Where water filters meet computer modeling: Developing molecular simulations to improve in-home filtration systems

UNC SRP’s Project 5 is focused on identifying ways membrane systems can be better designed and implemented to improve arsenic removal and disposal methods.

Riley Vickers

Dr. Cass Miller

Dr. Cass Miller

Dr. Orlando Coronell

Dr. Orlando Coronell

“Clarifying the fundamental mechanisms required for a membrane to separate arsenic from water is integral to designing new membranes that improve membrane treatment outcomes,” according to Orlando Coronell, PhD, Project 5 lead. “However, the phenomenon of separation occurs at the molecular scale, much too small for in-lab experiments to provide information detailed enough to fully describe the mechanism of separation.”

Researchers working on the project include Cass Miller, PhD, a co-investigator in Project 5 with an expertise in modeling and Riley Vickers, a doctoral student and P5 trainee. Work has included using molecular-scale computer simulations of membrane materials to investigate how exactly membranes function to remove arsenic. The movements and interactions of individual atoms are tracked in these molecular dynamics simulations, allowing researchers to examine how molecular-scale changes to the membrane can influence treatment outcomes.

MPD and TMC reacted together to form the active layer of d membrane.
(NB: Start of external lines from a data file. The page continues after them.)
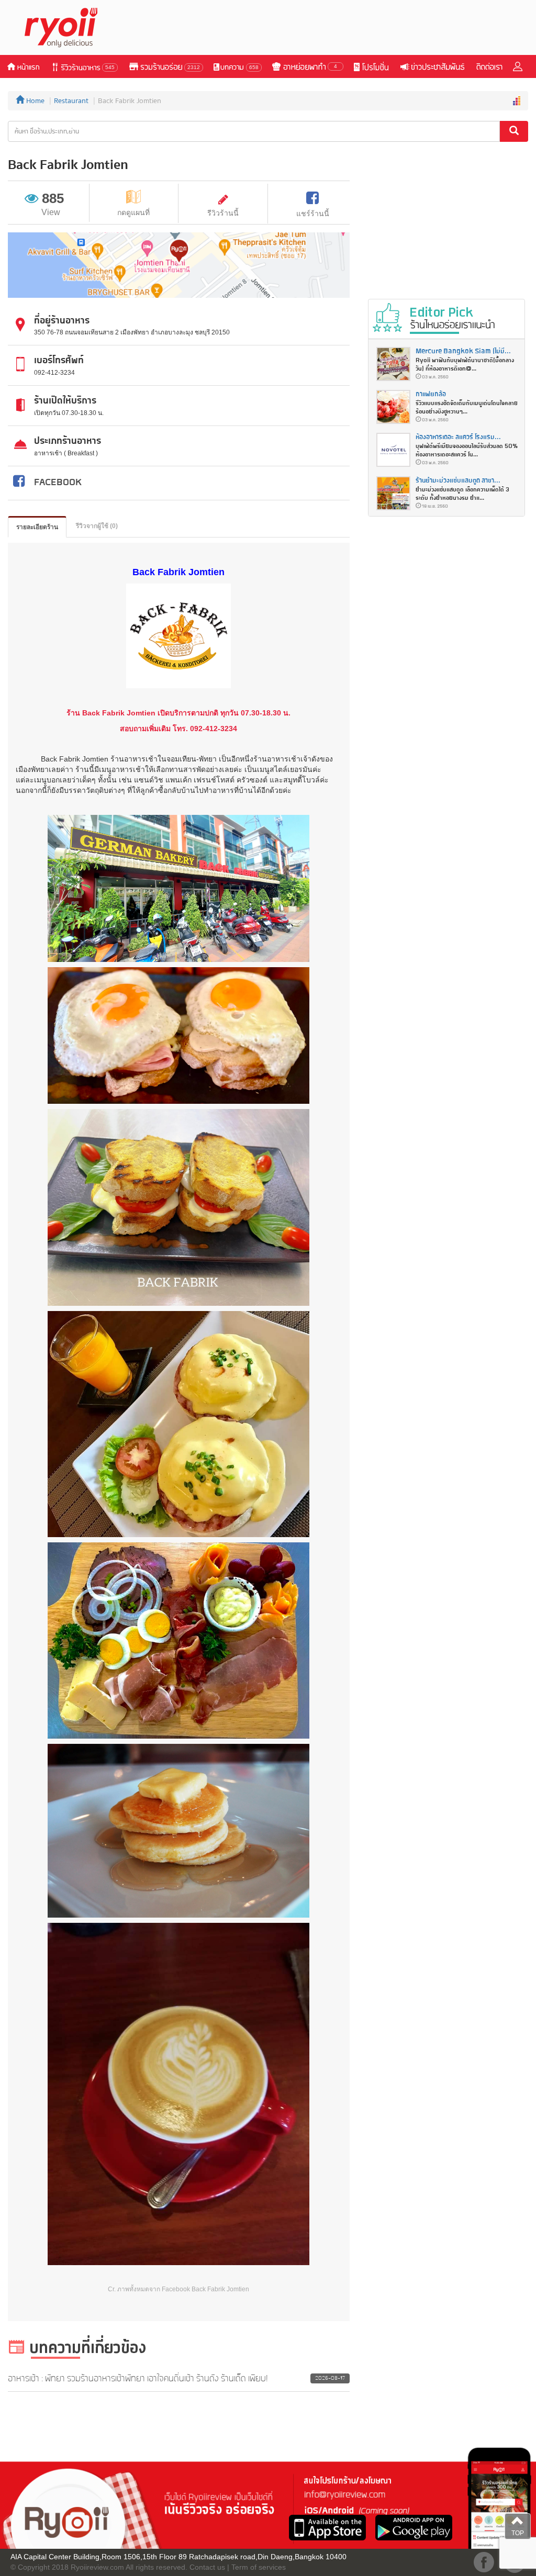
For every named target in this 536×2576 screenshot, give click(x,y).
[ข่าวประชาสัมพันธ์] (432, 66)
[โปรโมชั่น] (371, 66)
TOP (517, 2533)
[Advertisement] (337, 27)
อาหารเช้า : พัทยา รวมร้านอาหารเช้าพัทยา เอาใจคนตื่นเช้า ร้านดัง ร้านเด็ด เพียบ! (138, 2379)
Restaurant (71, 101)
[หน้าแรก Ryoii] (67, 26)
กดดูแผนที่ (133, 212)
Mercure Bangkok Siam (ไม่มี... (463, 351)
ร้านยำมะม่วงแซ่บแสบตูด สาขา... (458, 481)
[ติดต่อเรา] (489, 66)
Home (34, 101)
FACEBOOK (58, 483)
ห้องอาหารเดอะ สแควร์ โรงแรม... (458, 437)
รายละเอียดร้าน (37, 527)
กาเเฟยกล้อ (431, 394)
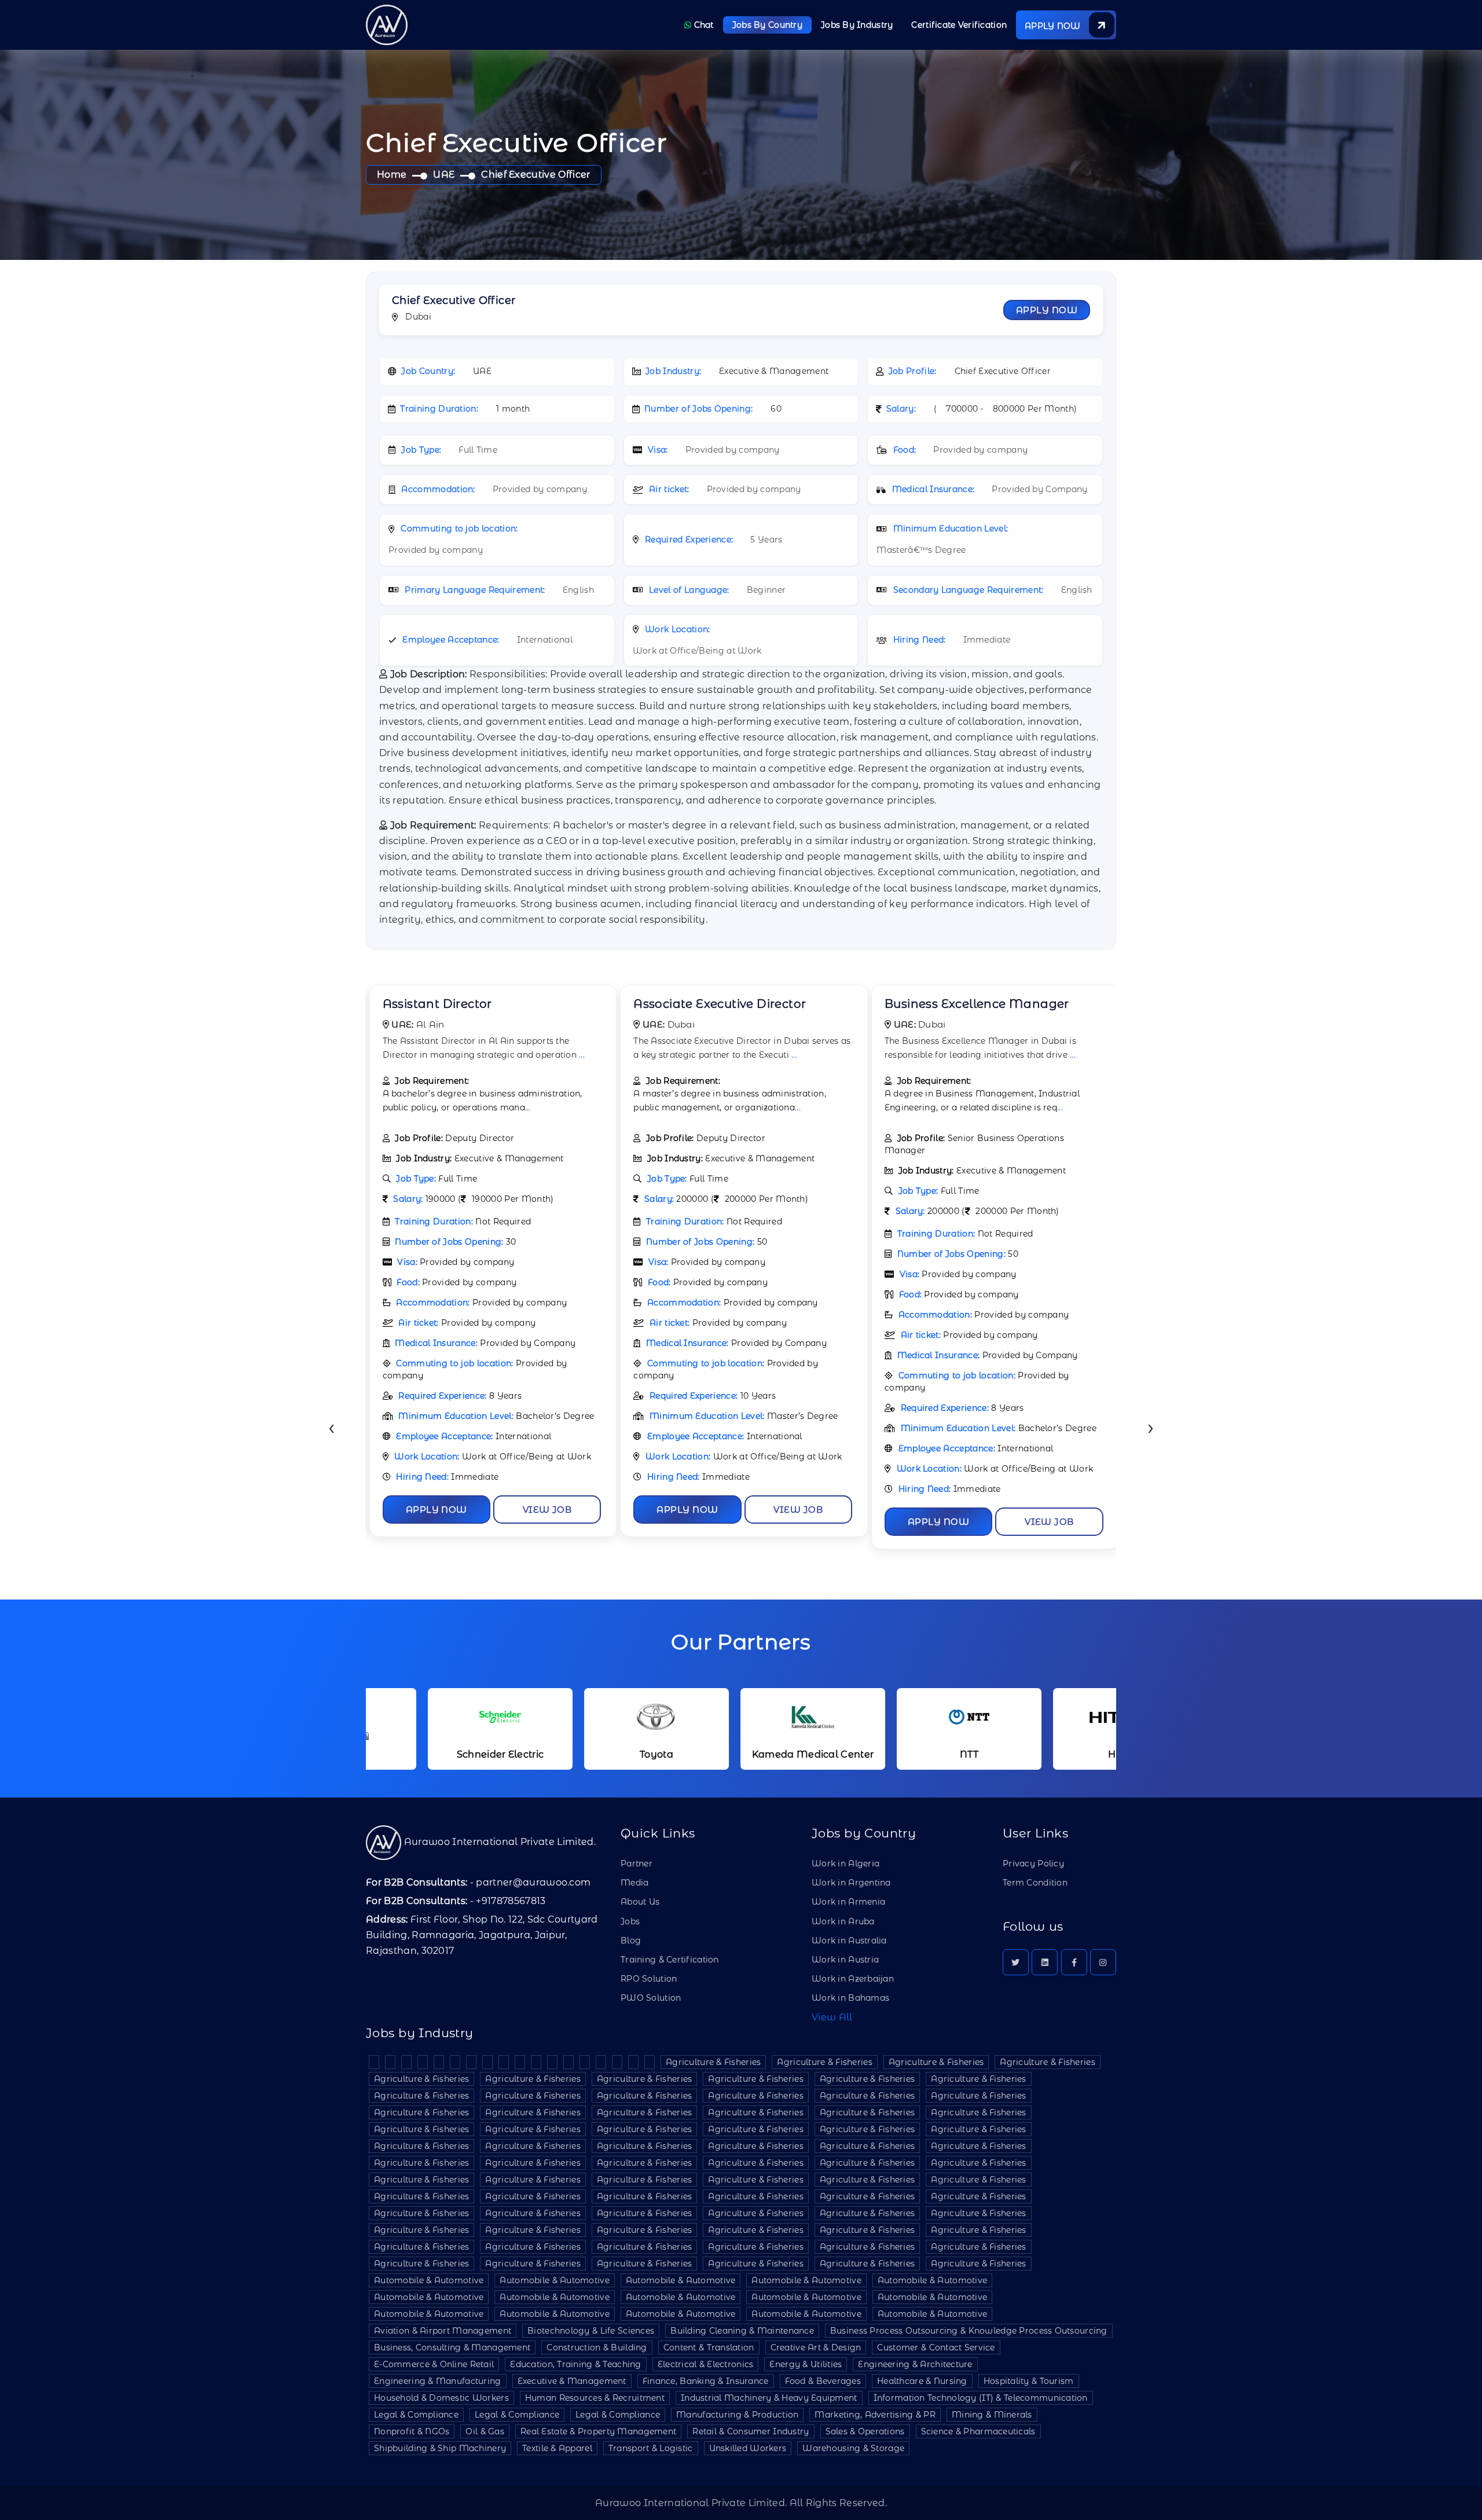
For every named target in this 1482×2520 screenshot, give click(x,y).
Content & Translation (708, 2347)
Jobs (630, 1921)
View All (832, 2017)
Example image of simulation modeling the active layer polymer

Coronell explains “By studying the relationships between the molecular structure of membranes and their ability to remove arsenic, we hope to expedite the work of developing membranes of optimized performance, through identification of optimal molecular structures.”

This initiative serves the larger purpose of P5’s mission to develop an in-home filtration device that removes arsenic and other contaminants from well water with minimal contaminated filter waste.